But what about this notion of storing “issues in our tissues”… can unexpressed emotion, fears, expectations, and our beliefs about ourselves actually be stored in our bodily matrix, shaping our physical form? Take for example, the chronic hiking of your shoulders from years of taking on too much responsibility or the forward rounding of your upper back to shield your front body, the place of your vulnerability and insecurities.

To me it feels very logical that thought, emotion, and memory can affect how we hold ourselves, and over time, how this holding pattern could be memorized through repeated transfer of information from cell to cell. There is a great quote from Ken Dychtwald that considers posture in relationship to the emotional body, “The body begins to form around the feelings that animate it, and the feelings, in turn, become habituated and trapped within the body tissue, itself.”

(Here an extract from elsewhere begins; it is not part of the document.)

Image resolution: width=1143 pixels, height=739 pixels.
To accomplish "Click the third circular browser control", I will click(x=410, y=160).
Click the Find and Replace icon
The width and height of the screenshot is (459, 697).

What I find so interesting about this is how we can go months, years, and sometimes lifetimes being unaware of the storage of memory in the tissues of the body until one day, your attention is called inwards and you experience your body outside the conditioned grooves that day-to-day living assumes. So often is the case for many of us when we first start practicing yoga. As Elisa Cobb writes in her book, The Forgotten Body, “the silence and the moment-to-moment awareness cues in yoga are invitations to finally notice sensations, thoughts, and images that arise, and the physical postures, asanas, knead the body’s cells, moving energetic information and triggering cellular memories. Yoga provides the atmosphere that interrupts our patterned living and provides us with the opportunity to meet ourselves with fresh perspective at the level of bodily experience.”

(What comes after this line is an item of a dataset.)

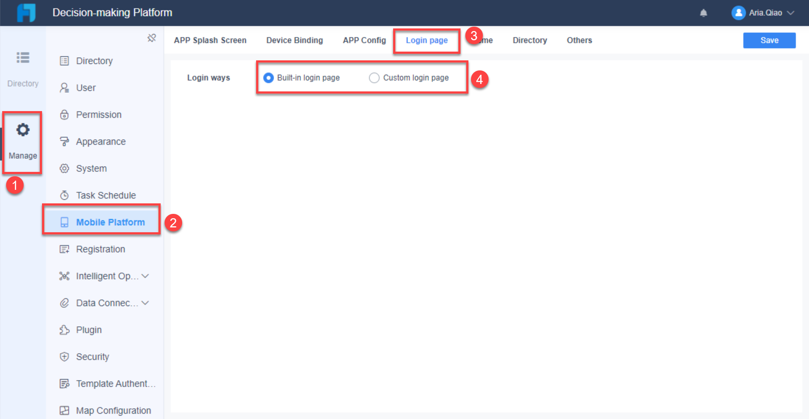Select the Task Schedule clock icon
The width and height of the screenshot is (809, 419).
(64, 195)
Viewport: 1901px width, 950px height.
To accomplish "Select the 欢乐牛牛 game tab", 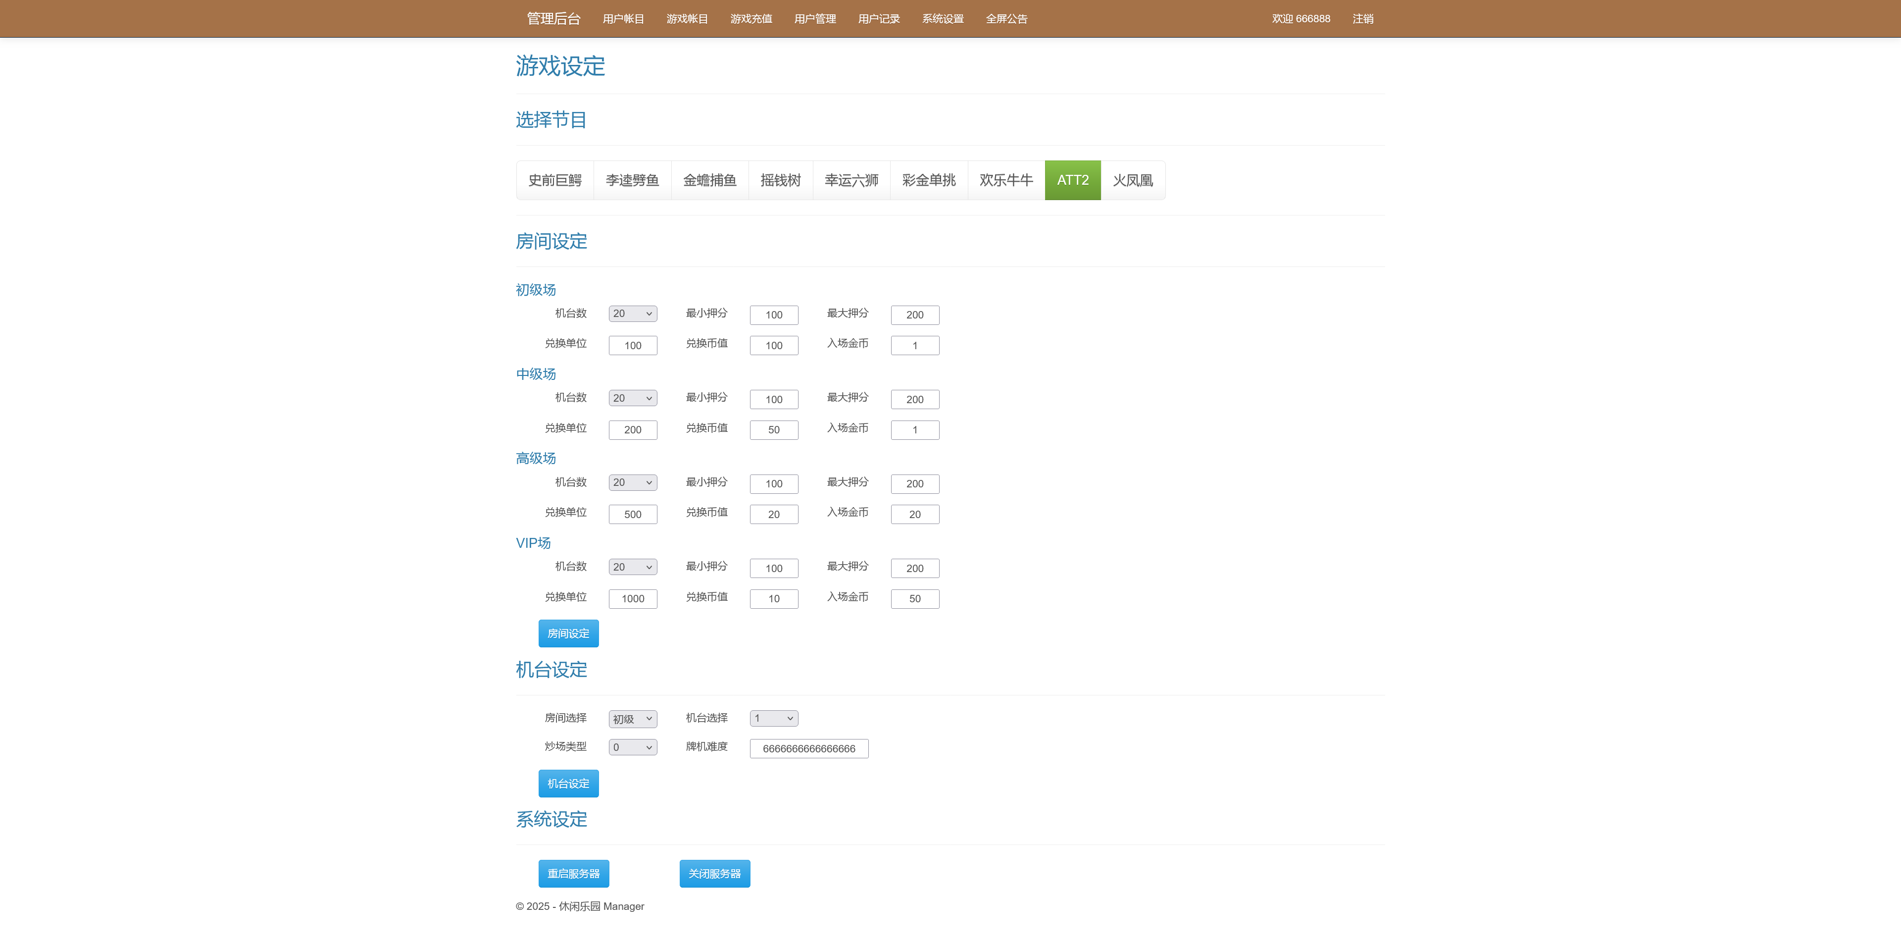I will (x=1006, y=179).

I find it fascinating that yoga can teach us that a tightly held muscle or rotation in our hip stores valuable information about our past and present selves. A simple stretch or pose becomes an invitation into the psychological and physiological web that form the matrix of the mind-body… a place from which we can let our bodies speak the stories of our past and reveal the ways in which our patterns of conditioning affect us. And with this new awareness of the “issues in our tissues”, it plants a seed for a different relationship with ourselves, the possibility of change, and in some cases a whole new way of standing in the present moment.